Pack-level performance of electric vehicle batteries in second-life electricity grid energy services

Abstract

Repurposed electric vehicle (EV) batteries can provide an affordable and sustainable alternative to conventional utility-scale battery energy storage systems. While EV battery packs are often disassembled into modules or cells and repackaged for second life, the required time and labour costs can be mitigated by directly repurposing full EV battery packs when their health allows. However, the diversity among EV battery pack designs introduces uncertainty regarding their relative performance in second-life applications. This study presents experimental data demonstrating the second-life performance of EV batteries from five different EV manufacturers, featuring four unique positive electrodes, three cell formats, and three thermal management designs. All five EV batteries are tested at the pack level in their original housings, providing thermal conditions distinct from module or cell testing.

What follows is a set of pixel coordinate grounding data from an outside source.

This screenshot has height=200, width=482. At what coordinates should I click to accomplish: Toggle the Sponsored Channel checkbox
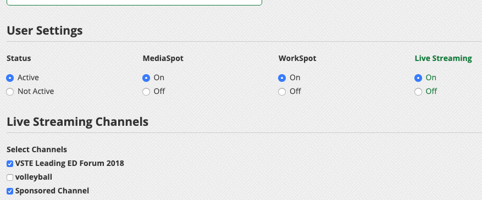pos(10,191)
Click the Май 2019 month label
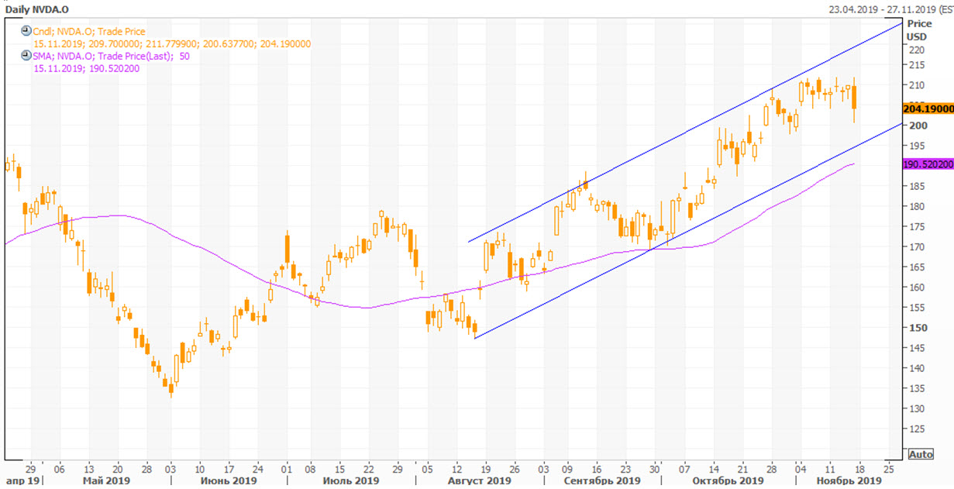The height and width of the screenshot is (489, 954). tap(106, 481)
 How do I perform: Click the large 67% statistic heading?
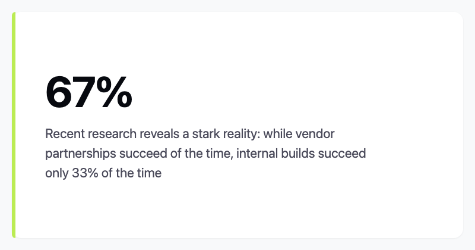click(x=88, y=92)
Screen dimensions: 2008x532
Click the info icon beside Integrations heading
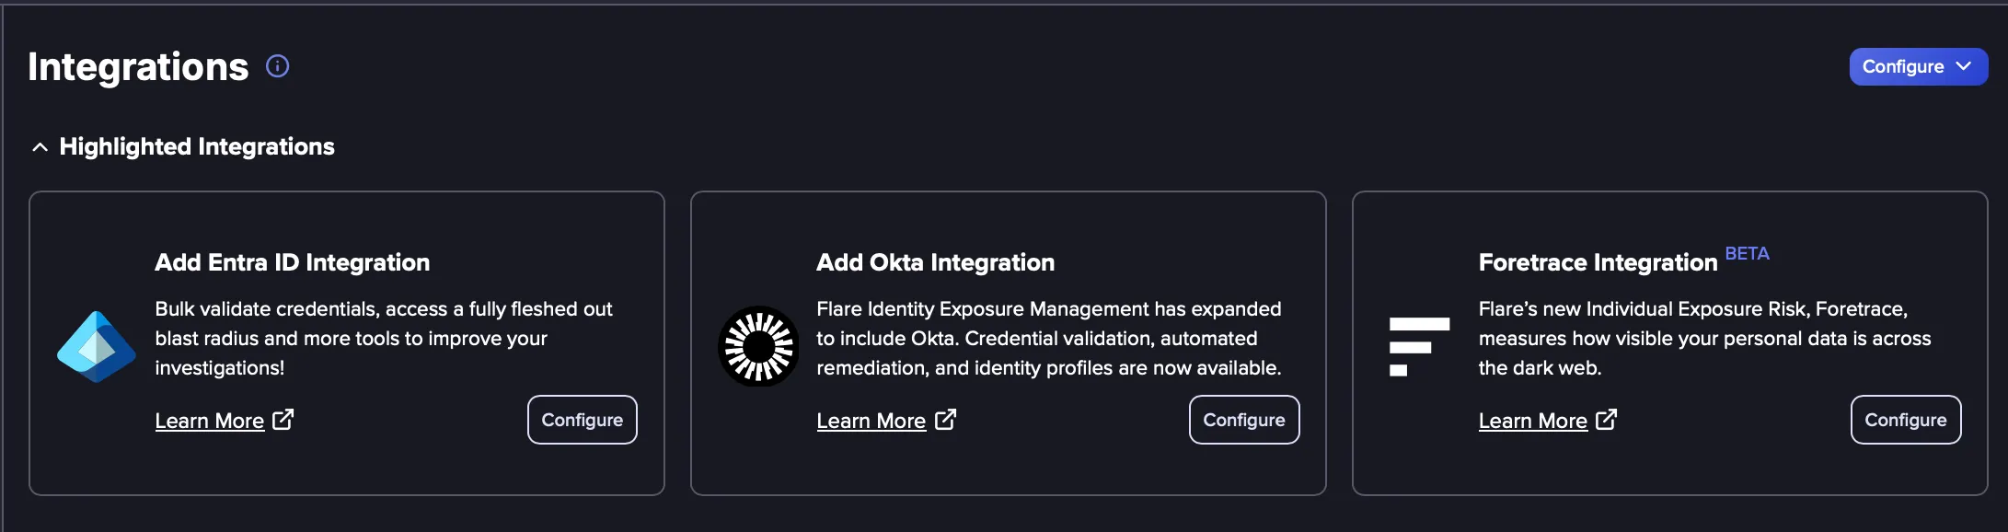277,66
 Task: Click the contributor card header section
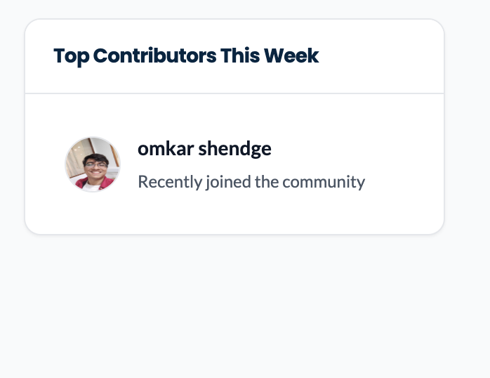click(234, 56)
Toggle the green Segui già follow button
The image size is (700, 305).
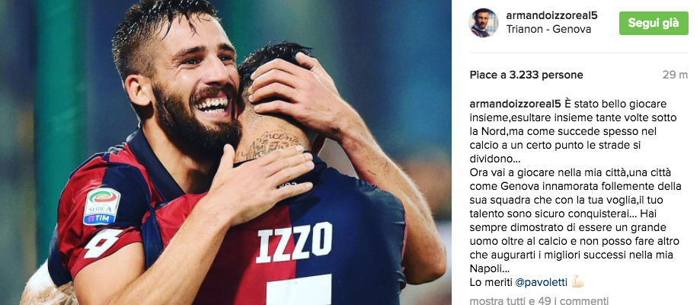click(654, 23)
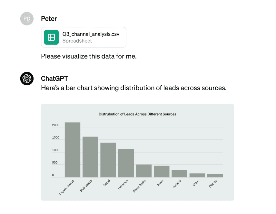This screenshot has height=214, width=276.
Task: Select the Paid Search bar
Action: [x=90, y=157]

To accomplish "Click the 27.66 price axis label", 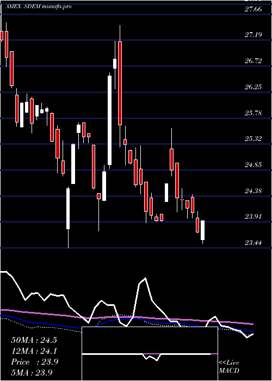I will (x=254, y=9).
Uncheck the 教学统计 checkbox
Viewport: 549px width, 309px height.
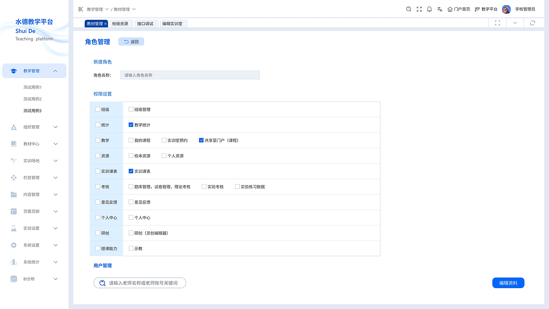tap(131, 124)
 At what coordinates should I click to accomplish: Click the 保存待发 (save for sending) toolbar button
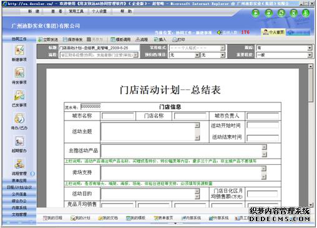(73, 39)
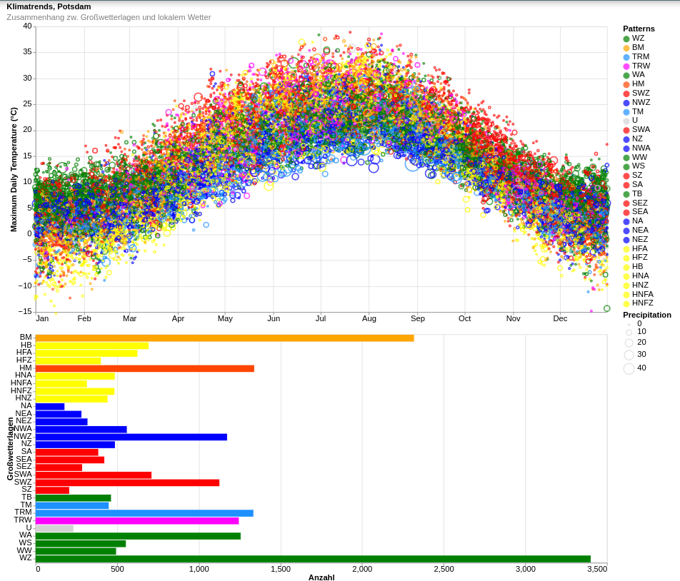The image size is (680, 581).
Task: Select the orange BM bar in bar chart
Action: [x=224, y=338]
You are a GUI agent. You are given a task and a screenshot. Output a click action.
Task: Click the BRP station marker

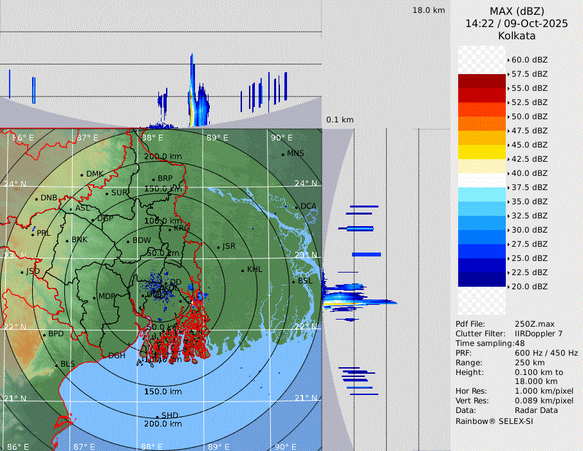[x=154, y=179]
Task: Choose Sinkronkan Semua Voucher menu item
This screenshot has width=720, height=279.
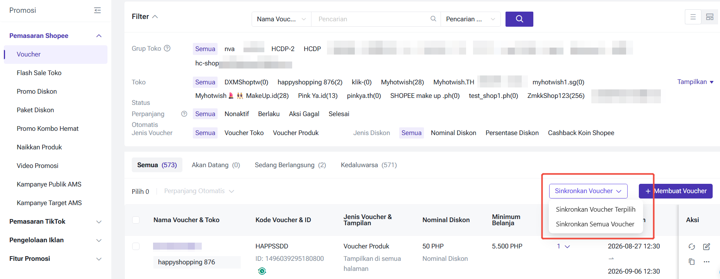Action: point(595,224)
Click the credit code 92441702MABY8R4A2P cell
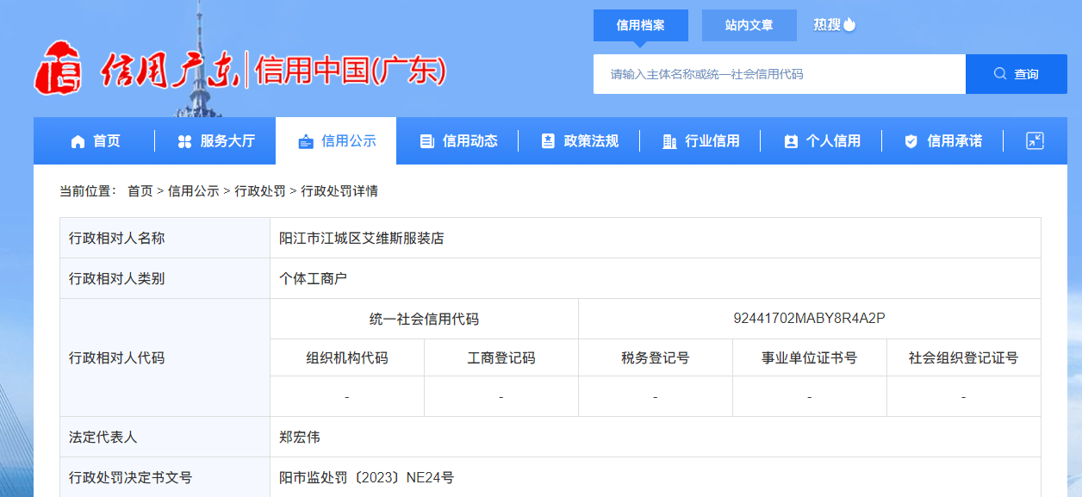Image resolution: width=1082 pixels, height=497 pixels. point(809,319)
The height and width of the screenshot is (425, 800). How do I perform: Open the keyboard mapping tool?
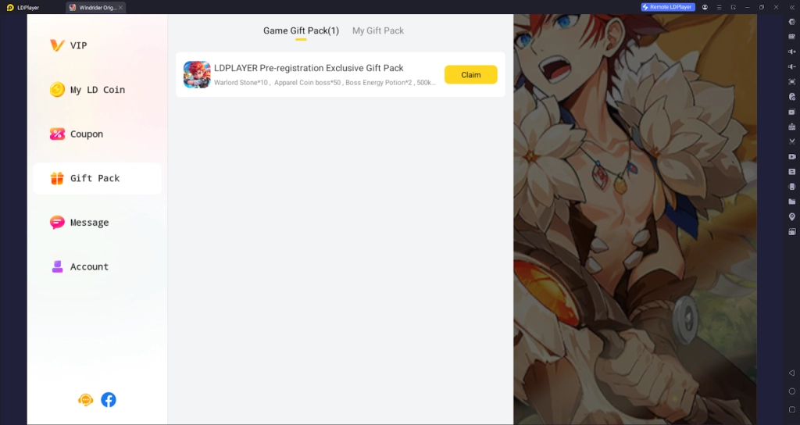pyautogui.click(x=792, y=37)
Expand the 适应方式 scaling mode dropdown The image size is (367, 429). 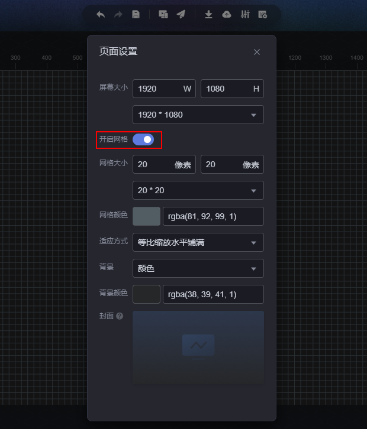pyautogui.click(x=198, y=242)
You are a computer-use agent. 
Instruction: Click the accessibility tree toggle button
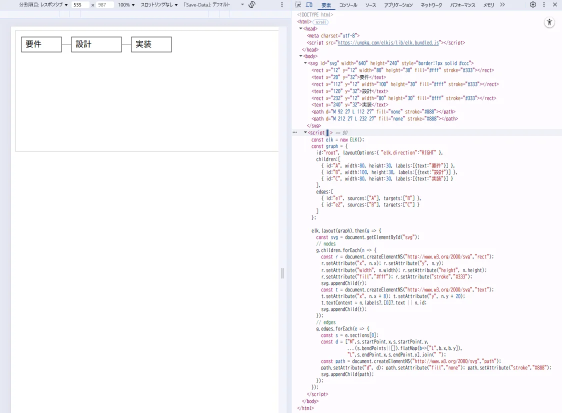tap(550, 23)
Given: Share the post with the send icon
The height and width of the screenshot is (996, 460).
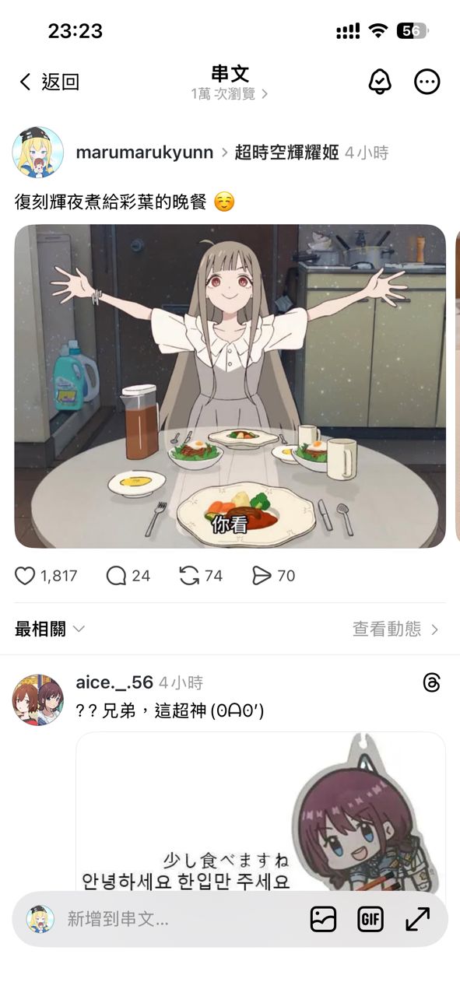Looking at the screenshot, I should pos(262,576).
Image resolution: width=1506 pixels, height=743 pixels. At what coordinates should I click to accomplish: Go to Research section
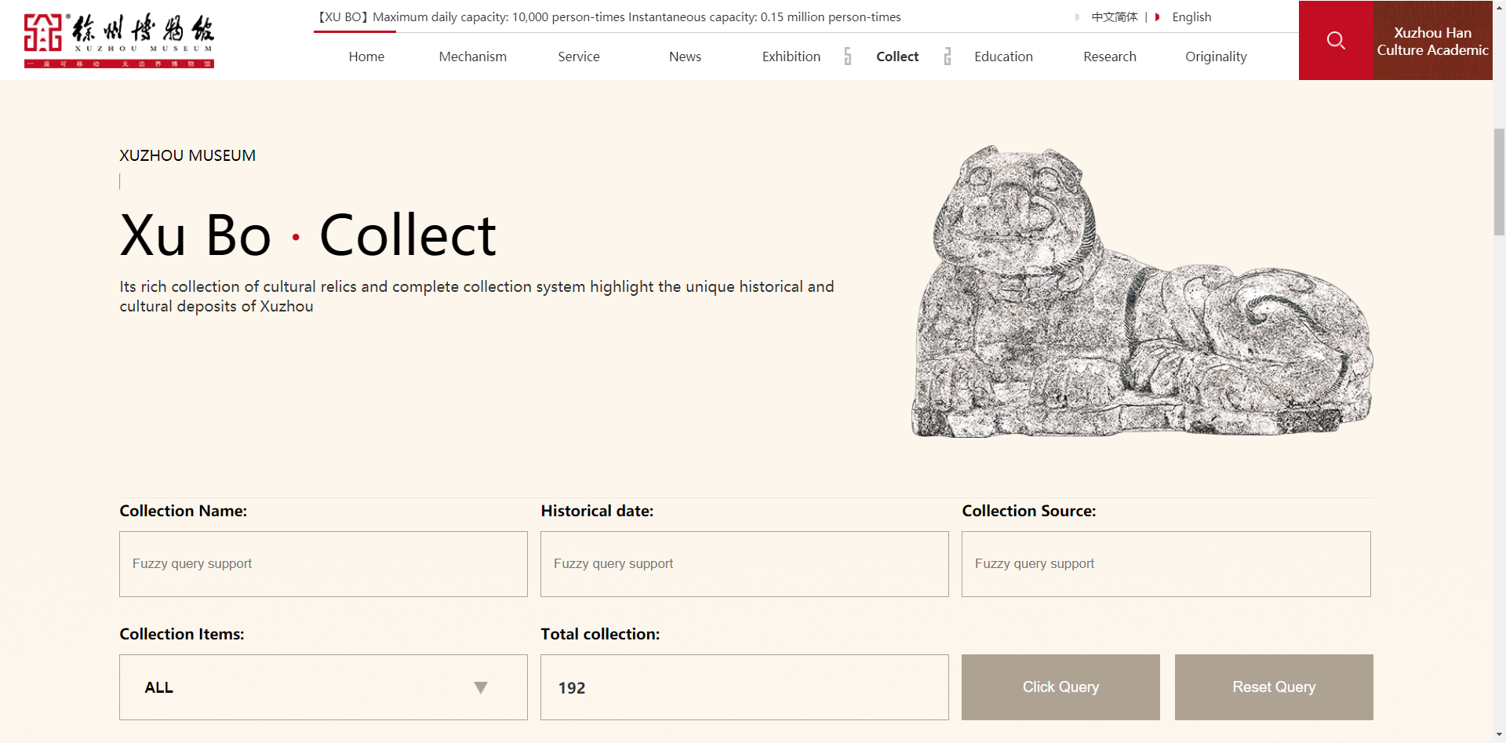pyautogui.click(x=1109, y=56)
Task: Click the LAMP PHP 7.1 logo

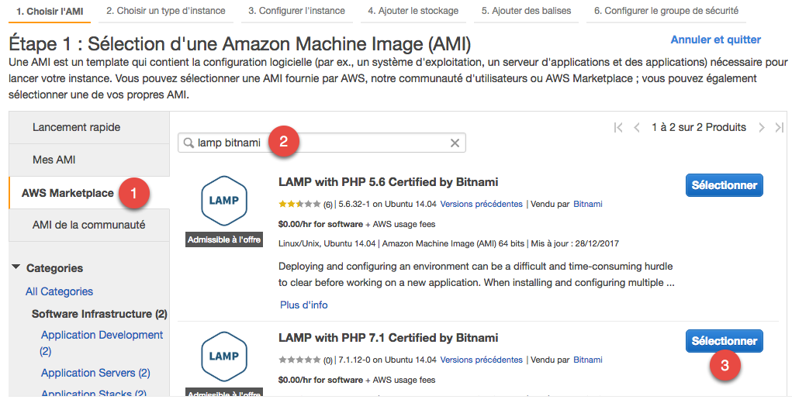Action: pos(223,356)
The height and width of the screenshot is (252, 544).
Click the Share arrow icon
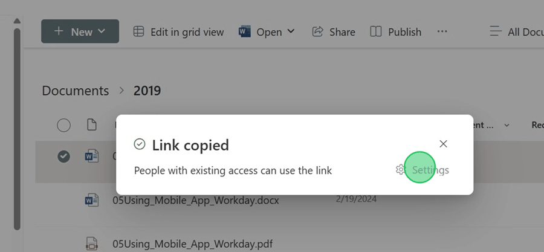click(318, 32)
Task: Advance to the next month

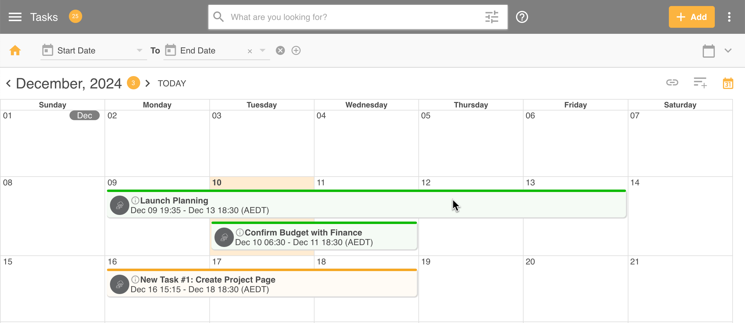Action: (147, 83)
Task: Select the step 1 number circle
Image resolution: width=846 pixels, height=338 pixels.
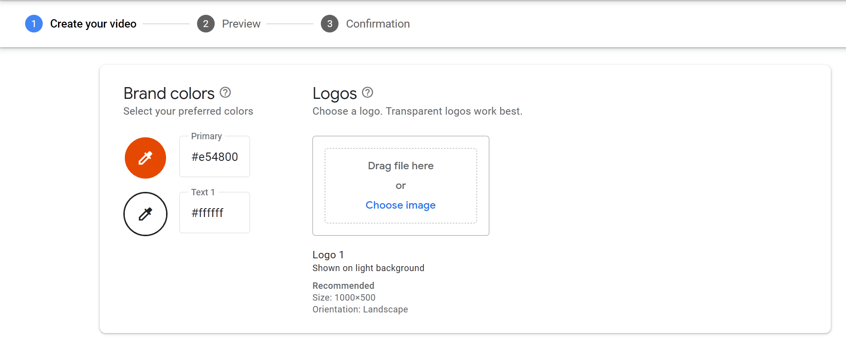Action: point(34,24)
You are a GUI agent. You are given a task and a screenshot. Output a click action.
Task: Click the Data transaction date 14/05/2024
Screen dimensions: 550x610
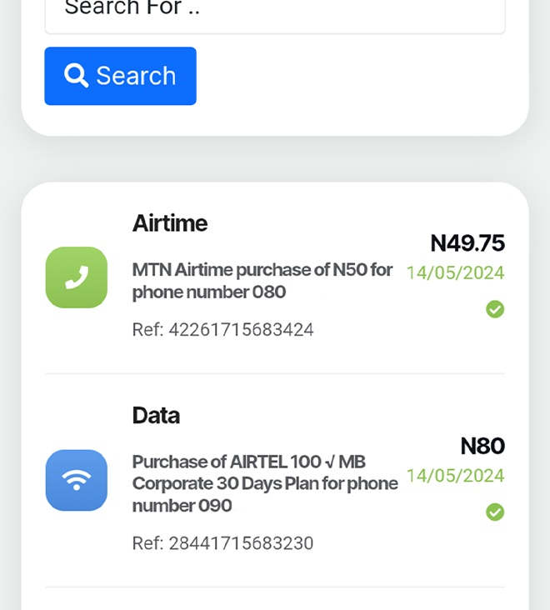[x=455, y=476]
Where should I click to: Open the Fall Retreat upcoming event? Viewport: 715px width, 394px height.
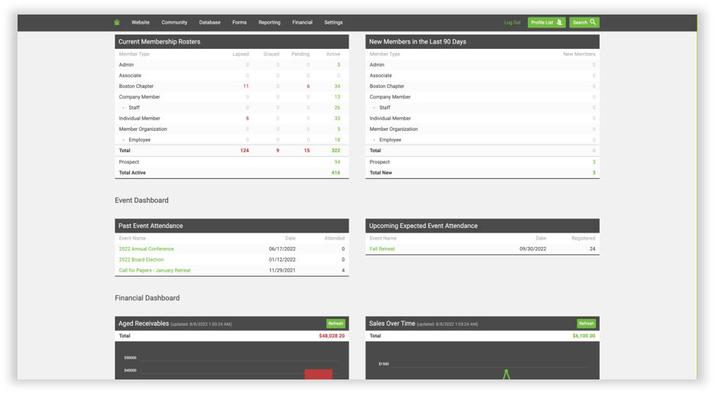pyautogui.click(x=382, y=249)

The batteries are tested under 4 h, 2 h, and 1 h deep-discharge constant-power duty cycles to emulate electricity grid energy services such as energy arbitrage or peak shaving. Novel methods are employed to measure, assess, and compare battery performance in this test regime. The results show significant performance differences among the five EV battery packs, particularly between older (2012–2015) and newer (2018–2019) designs due to evolutions in energy density and thermal management. The test results are analyzed and ranked, showing that among the five tested batteries, the 2019 Tesla Model 3 battery (tested with active-liquid cooling) will provide the best overall performance in most second-life energy storage applications, while the 2015 BMW i3 battery (tested with passive-air cooling) will provide the best profit margins in applications where energy losses must be minimized. The novel experimental dataset is used to derive a number of generalized conclusions and recommendations which can be used by researchers and industrial developers to inform the modelling and design of second-life energy storage systems.